## [What you will do]
Copy the records from the first line through the line containing "(x=17, y=82)", inclusive, requests and all. Scale every click coordinate in the answers by 1.25 and round each result to a whole number, with halves rounded up.

#### Record excerpts ####

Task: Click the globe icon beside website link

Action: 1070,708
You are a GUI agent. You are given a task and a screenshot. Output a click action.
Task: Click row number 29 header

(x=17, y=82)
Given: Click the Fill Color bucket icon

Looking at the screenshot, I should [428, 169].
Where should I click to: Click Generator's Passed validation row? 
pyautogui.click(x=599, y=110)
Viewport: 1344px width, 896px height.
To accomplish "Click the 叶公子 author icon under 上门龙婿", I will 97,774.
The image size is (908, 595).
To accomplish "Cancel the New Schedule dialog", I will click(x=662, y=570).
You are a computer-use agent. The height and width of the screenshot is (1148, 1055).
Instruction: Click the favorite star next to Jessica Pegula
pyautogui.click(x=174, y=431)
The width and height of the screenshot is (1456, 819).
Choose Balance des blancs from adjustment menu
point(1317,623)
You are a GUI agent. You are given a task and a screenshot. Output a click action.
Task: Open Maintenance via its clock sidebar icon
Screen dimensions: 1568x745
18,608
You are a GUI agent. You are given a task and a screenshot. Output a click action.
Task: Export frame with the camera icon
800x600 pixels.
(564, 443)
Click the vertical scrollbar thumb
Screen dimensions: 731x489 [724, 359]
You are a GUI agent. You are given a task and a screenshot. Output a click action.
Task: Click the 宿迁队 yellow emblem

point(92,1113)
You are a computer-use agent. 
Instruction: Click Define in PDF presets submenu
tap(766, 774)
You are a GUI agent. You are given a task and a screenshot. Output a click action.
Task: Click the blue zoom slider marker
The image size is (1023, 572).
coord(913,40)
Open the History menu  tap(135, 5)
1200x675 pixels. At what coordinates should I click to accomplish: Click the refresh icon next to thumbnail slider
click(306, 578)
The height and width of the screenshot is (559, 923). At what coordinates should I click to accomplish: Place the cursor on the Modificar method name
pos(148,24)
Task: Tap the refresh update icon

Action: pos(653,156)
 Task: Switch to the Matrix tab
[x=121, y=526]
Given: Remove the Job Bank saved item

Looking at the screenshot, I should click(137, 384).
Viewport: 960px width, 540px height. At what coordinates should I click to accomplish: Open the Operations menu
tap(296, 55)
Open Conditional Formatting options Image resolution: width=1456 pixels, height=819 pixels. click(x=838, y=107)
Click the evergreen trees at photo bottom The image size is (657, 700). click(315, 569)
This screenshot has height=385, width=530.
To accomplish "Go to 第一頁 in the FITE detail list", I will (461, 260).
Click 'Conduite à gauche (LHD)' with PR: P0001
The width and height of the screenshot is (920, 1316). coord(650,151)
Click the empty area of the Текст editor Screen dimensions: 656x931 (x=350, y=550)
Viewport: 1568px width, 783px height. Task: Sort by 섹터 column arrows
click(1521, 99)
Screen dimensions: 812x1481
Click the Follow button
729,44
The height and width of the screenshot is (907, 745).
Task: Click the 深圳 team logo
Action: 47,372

####

## [Output for this task]
Task: Click the globe icon beside website link

Action: 1338,885
You are a GUI agent. You are given a task and a screenshot. Output a click action.
Task: Click row number 29 header

(x=21, y=103)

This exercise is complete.